• Set exercise 1:
Decide whether each statement below agrees with the SIAC rules alert. Answer yes or no for (a), (b), and (c), and quote the words of the alert that decide each one. (a) The 2025 Rules took effect on 1 January 2025. (b) Under the streamlined procedure, the arbitration is conducted by a panel of three arbitrators. (c) The streamlined procedure caps the amount of recoverable legal costs.
• Set exercise 2:
From the SIAC rules alert, extract the stretch from "The 2025 Rules apply" through "this latest edition." without changing a word.

• Page extract:
Date: 23 January 2025
International Arbitration Alert

This publication is issued by K&L Gates Straits Law LLC, a Singapore law firm with full Singapore law and representation capacity, and to whom any Singapore law queries should be addressed. K&L Gates Straits Law is the Singapore office of K&L Gates, a fully integrated global law firm with lawyers located on five continents.

Introduction

The Singapore International Arbitration Centre (SIAC) has launched the 7th Edition of its Arbitration Rules (the 2025 Rules), which took effect on 1 January 2025. The 2025 Rules represent a major update of the 6th Edition (the 2016 Rules) and were developed following a consultation process with various stakeholders. This updated framework introduces a substantial number of new provisions—expanding from 41 to 65 rules—and includes redrafted provisions aimed at enhancing clarity and better aligning with the procedural flow of a typical arbitration. Relative to other arbitral institutions, the 2025 Rules introduce significant innovations, particularly in the areas of emergency arbitrations and third-party funding. 

The 2025 Rules apply (unless otherwise agreed by the parties) to any arbitration conducted under the SIAC Rules commenced on or after 1 January 2025 (Rule 1.5). Parties to existing SIAC arbitration agreements, as well as those who regularly include SIAC arbitration clauses in their contracts, are encouraged to familiarize themselves with the updates in the 2025 Rules. 

We set out below a summary of some key amendments introduced in this latest edition.

Streamlined and Expedited Procedures

The 2025 Rules introduce a new “streamlined procedure” (Rule 13 and Schedule 2) aimed at providing a quick and cost-effective resolution for low-value disputes of low complexity. This procedure is automatically applicable to disputes where the amount in dispute is S$1 million or less (around US$740,000, at current exchange rates), though the SIAC president retains discretion to determine its suitability in individual cases, absent a written agreement by the parties to apply the streamlined procedure. Parties can also agree to opt out entirely. 

Under the streamlined procedure, arbitration is conducted by a sole arbitrator (Schedule 2, para 1). Unless the tribunal determines otherwise, after considering the views of the parties, the arbitration shall be decided on the basis of written submissions and any accompanying documentary evidence with no entitlement to make requests for document production or to file any fact or expert witness evidence (Schedule 2, para 11). The final award must also be issued within three months of the tribunal’s constitution, unless the registrar extends the time for making such final award (Schedule 2, para 15). Further, the tribunal fees and SIAC fees shall not exceed 50% of the maximum limits based on the amount in dispute in accordance with SIAC’s Schedule of Fees, unless the registrar determines otherwise (Schedule 2, para 16). The streamlined procedure does not provide a cap on the amount of recoverable legal costs.

(Rows of pointing data)
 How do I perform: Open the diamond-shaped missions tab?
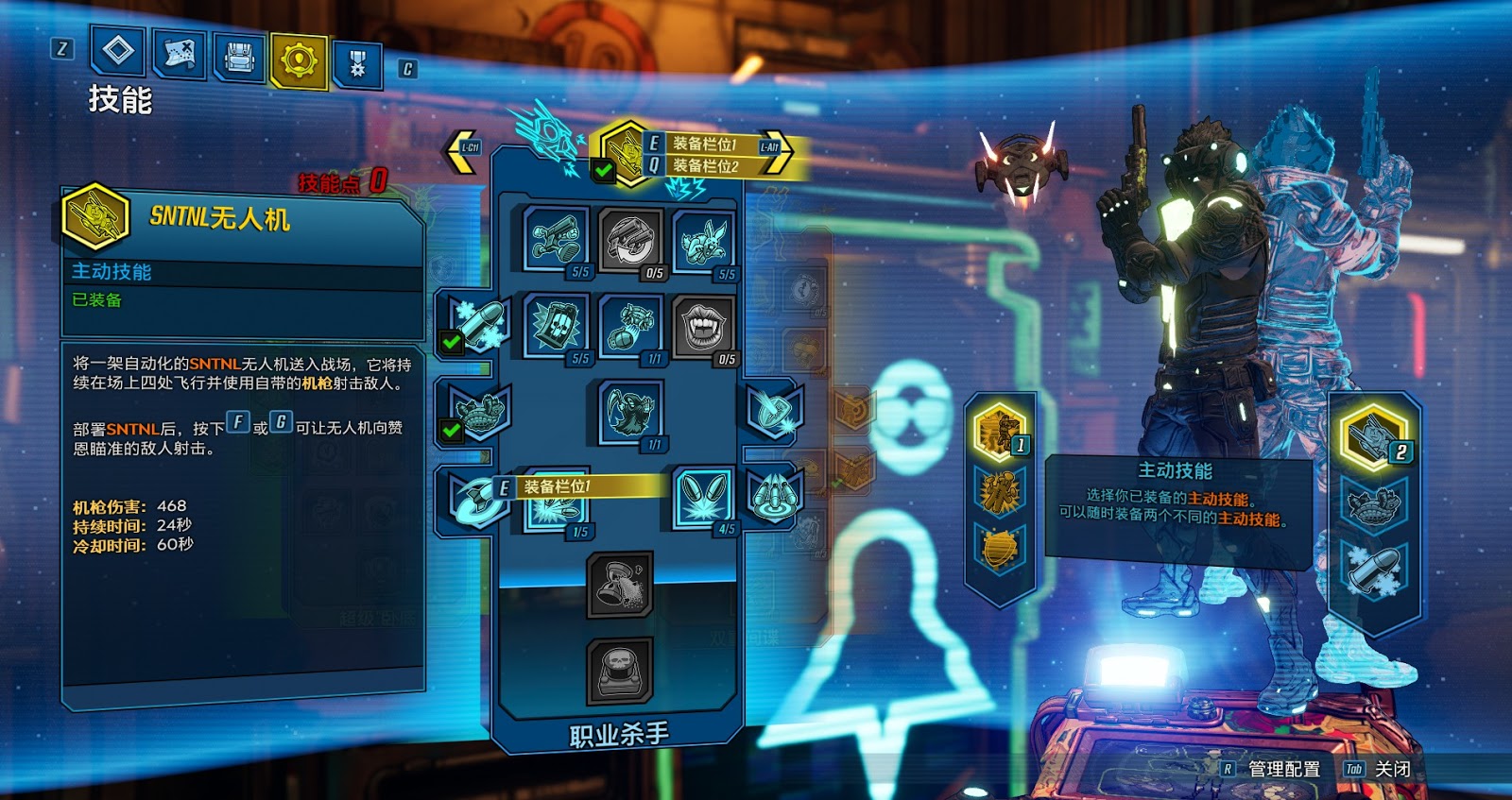(118, 49)
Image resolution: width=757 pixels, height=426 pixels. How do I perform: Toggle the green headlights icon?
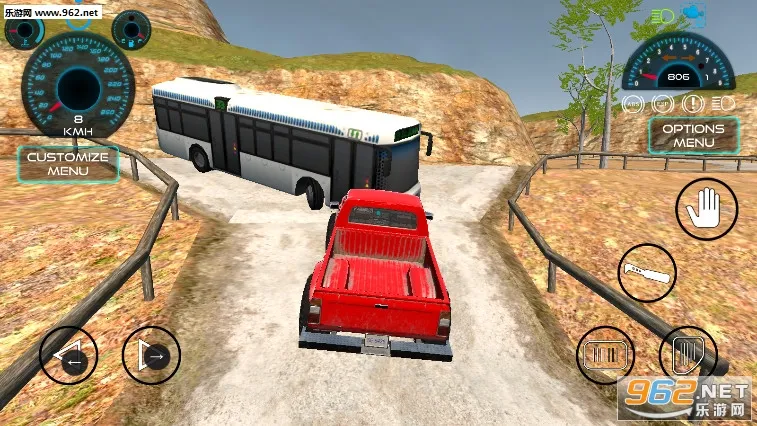click(x=661, y=16)
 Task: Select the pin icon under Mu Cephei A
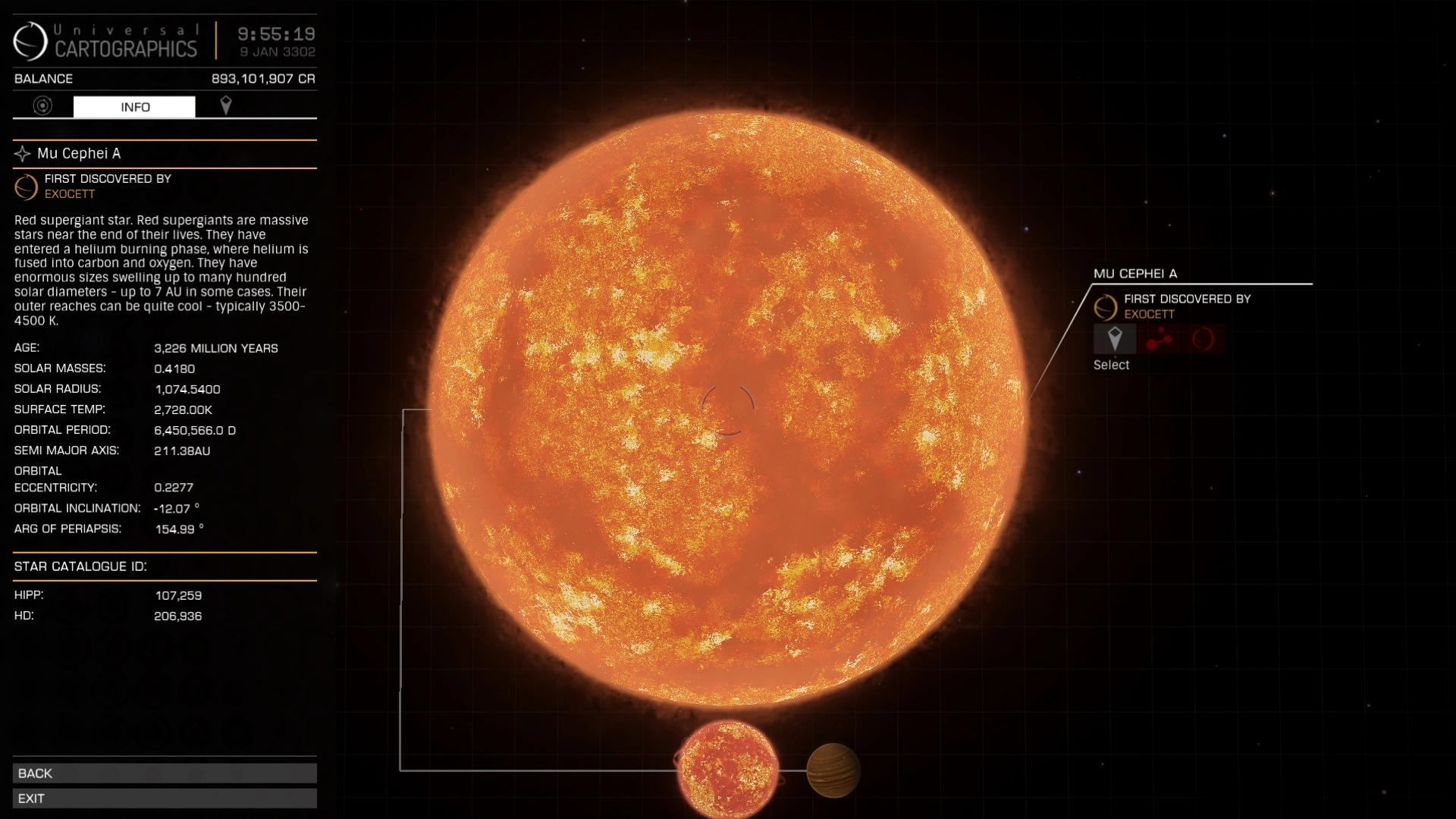click(1115, 339)
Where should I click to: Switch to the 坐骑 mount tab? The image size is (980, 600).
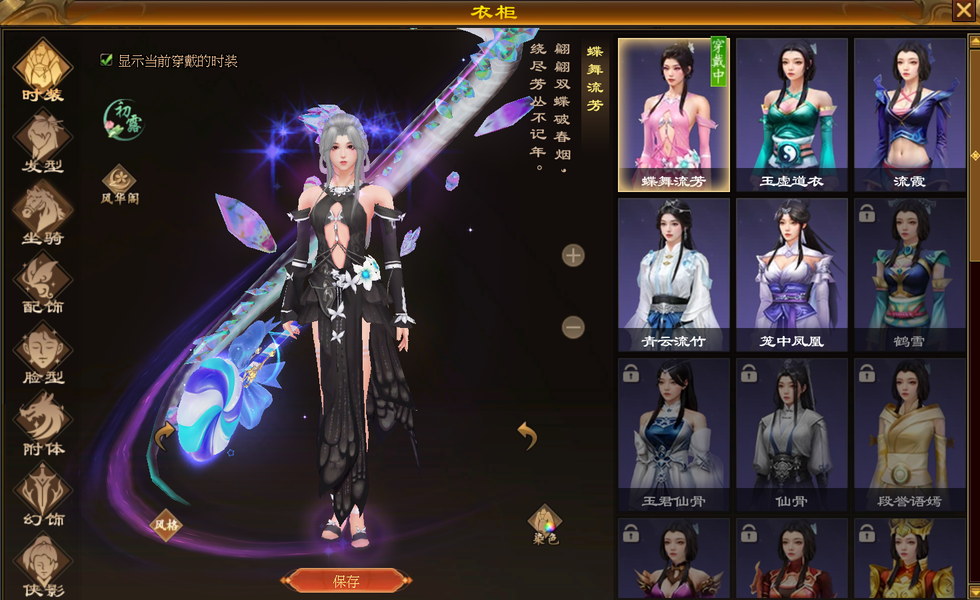click(x=42, y=212)
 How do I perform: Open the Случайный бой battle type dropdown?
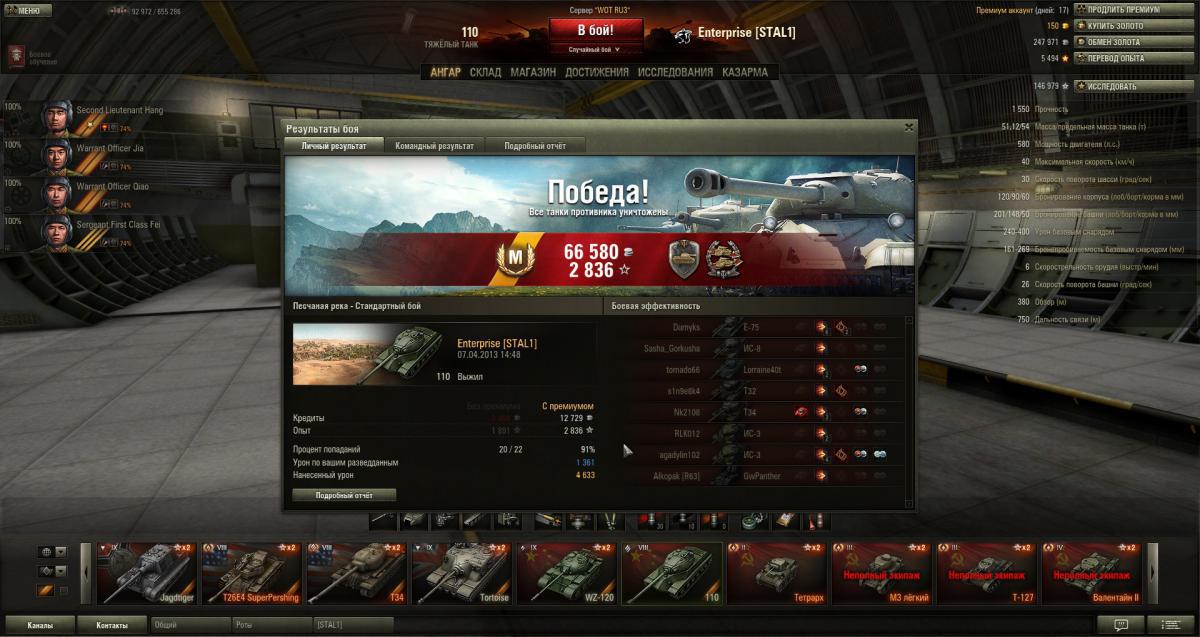[594, 49]
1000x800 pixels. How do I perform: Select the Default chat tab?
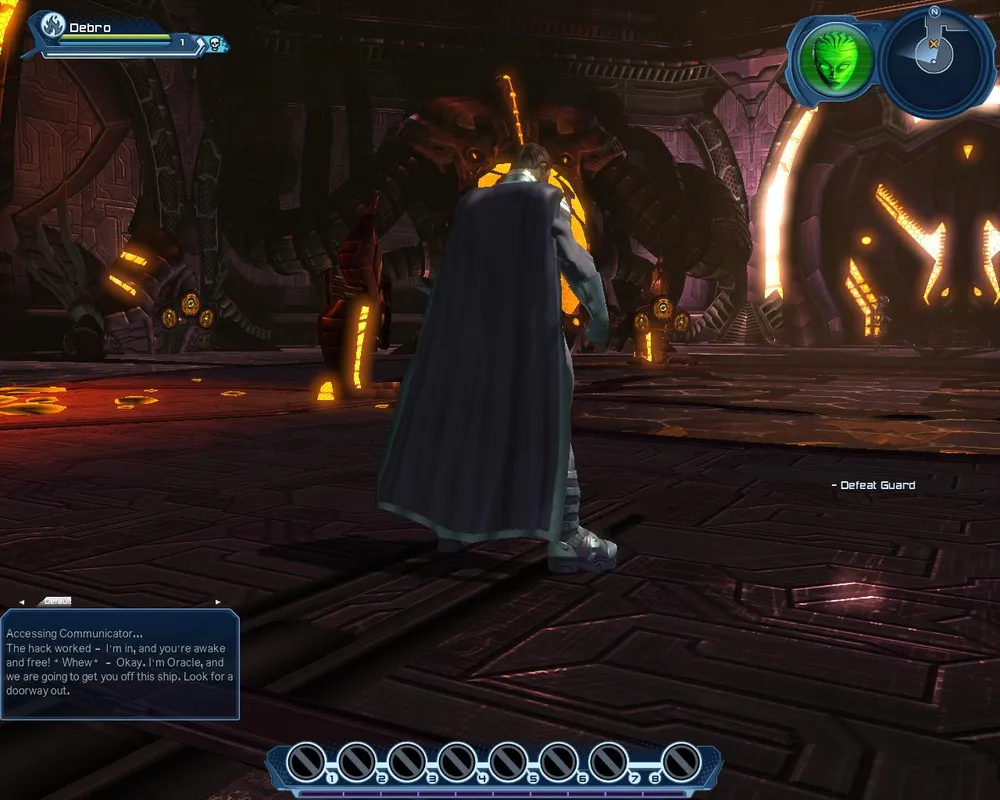tap(55, 601)
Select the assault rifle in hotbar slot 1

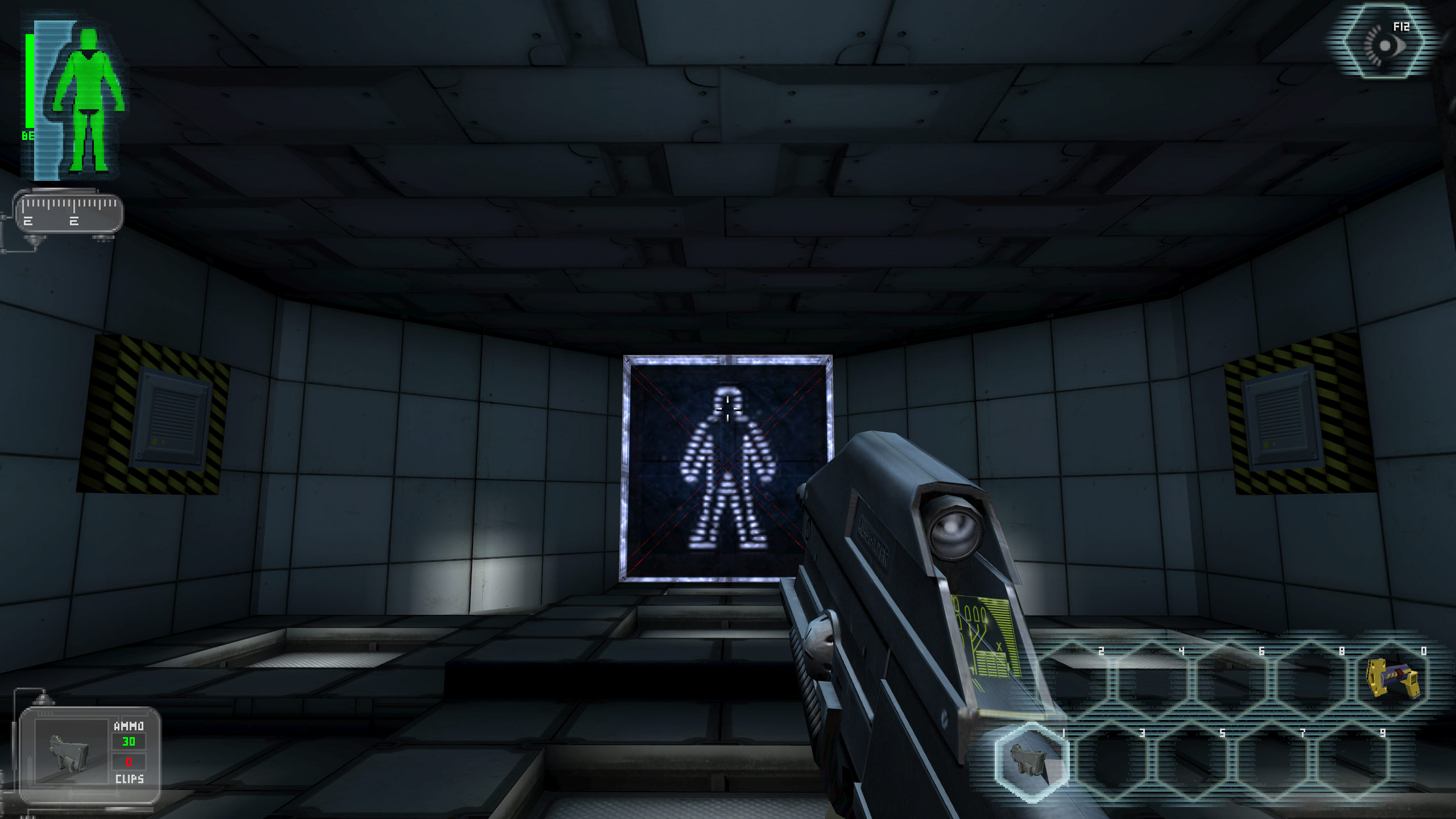1031,761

• Output 1:
(a) Yes: "which took effect on 1 January 2025"
(b) No: "arbitration is conducted by a sole arbitrator"
(c) No: "The streamlined procedure does not provide a cap on the amount of recoverable legal costs."

• Output 2:
The 2025 Rules apply (unless otherwise agreed by the parties) to any arbitration conducted under the SIAC Rules commenced on or after 1 January 2025 (Rule 1.5). Parties to existing SIAC arbitration agreements, as well as those who regularly include SIAC arbitration clauses in their contracts, are encouraged to familiarize themselves with the updates in the 2025 Rules. 

We set out below a summary of some key amendments introduced in this latest edition.